:: Zestaw zadań ::
[1] Proszę przepisać bez zmian fragment tekstu źródłowego, zaczynając od słów „Do tego dodam” i kończąc na słowach „ogóle ją mam ...”.
[2] Jak długo, według tekstu źródłowego, trzyma się już napinacz na osi X?

Trzeba było czytać instrukcję :P.
Do tego dodam że nawet na zalecanej dyszy jak przesadzimy z temperaturą to możną ją zatkać bo drewno zacznie się "zwęglać". Dlatego polecam zacząć od 190C
:sorry: nawet nie wiem gdzie i czy w ogóle ją mam ...

Re: A Ty co dziś zepsułeś?

: 03 lip 2021, 23:00
autor: Andrzej_W
Zapuściłem sobie dzisiaj detal do nowego projektu który sobie wymyśliłem. Po godzince jak skończyła to zastałem taki widok
A.jpg
B.jpg
A chciało by się wydrukować resztę elementów a przez łikend :D nie da rady mi kolega dostarczyć części zapasowych tylko na poniedziałek trzeba sobie radzić.
A.jpg
Zrobiłem małego ulepa ze śrub i resztek naciągu i wydrukowałem nowy element :yahoo:
Ten egzemplarz Endera to by drukował nawet jak bym go na taśmie posklejał :DD

Re: A Ty co dziś zepsułeś?

: 04 lip 2021, 10:26
autor: @GUTEK@
Bo według mnie tą śrubę masz źle wydrukowaną. Nie drukuj jej pionowo tylko poziomo. Owszem od spodu gwint wyjdzie ciulato, ale będzie dużo odporniejsza na rozciąganie.

Re: A Ty co dziś zepsułeś?

: 04 lip 2021, 12:05
autor: dziobu
Od spodu można normalnie ściąć gwint, jak tu:
viewtopic.php?f=9&t=1090&start=460#p122218
viewtopic.php?f=9&t=1090&start=490#p128699
Nie przeszkadza to w niczym a rozwiązuje masę problemów.

Re: A Ty co dziś zepsułeś?

: 04 lip 2021, 14:01
autor: Andrzej_W
Na osi X napinacz ma już 1,5 roku i się trzyma. Drukowane były wszystkie w taki sam sposób. Na Y to był błąd operatora drukarki, w miejscu pęknięcia były źle połączone warstwy miałem to drukować jeszcze raz jak ogarnąłem drukarkę bo mi się blokował filament ale jakoś moje lenistwo wygrało :D
Napinacz osi Y montowałem w grudniu więc i tak sporo czasu wytrzymał jak na spaprany wydruk.

Re: A Ty co dziś zepsułeś?

:: Sekcja danych ::
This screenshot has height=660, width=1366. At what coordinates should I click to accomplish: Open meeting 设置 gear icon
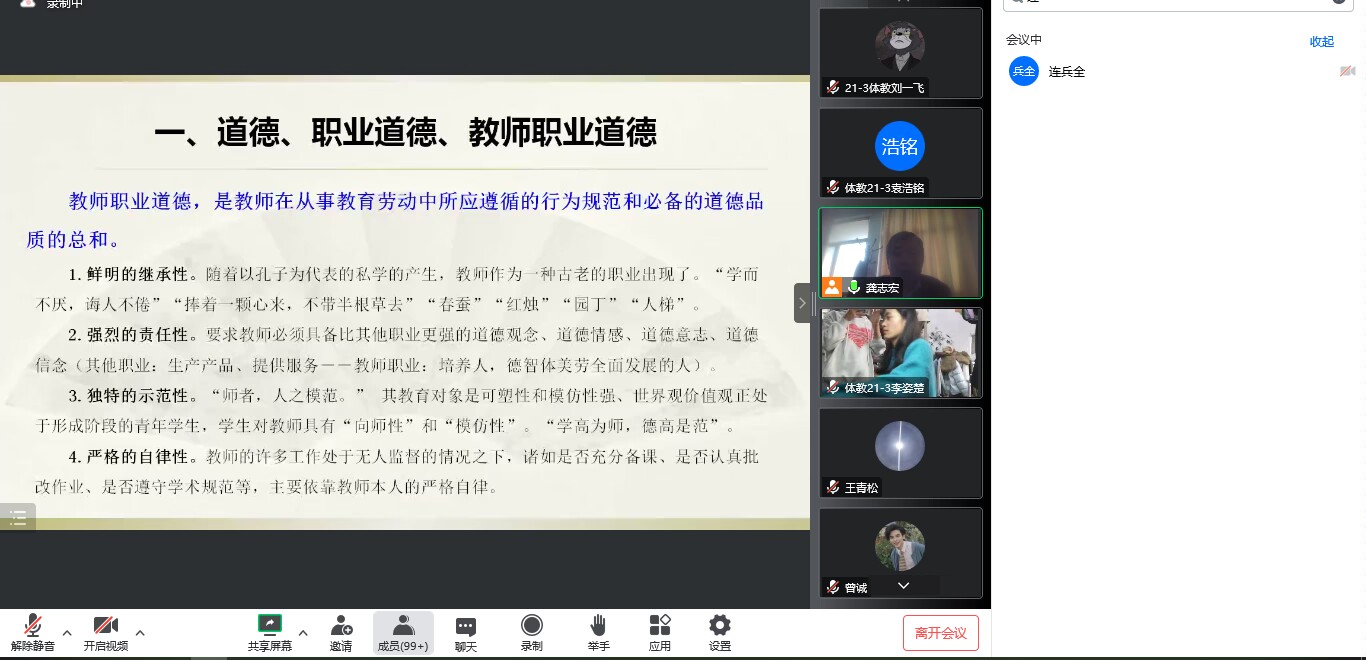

:: Oczekiwane odpowiedzi ::
[1]
Do tego dodam że nawet na zalecanej dyszy jak przesadzimy z temperaturą to możną ją zatkać bo drewno zacznie się "zwęglać". Dlatego polecam zacząć od 190C
:sorry: nawet nie wiem gdzie i czy w ogóle ją mam ...

[2] Napinacz na osi X trzyma się już 1,5 roku.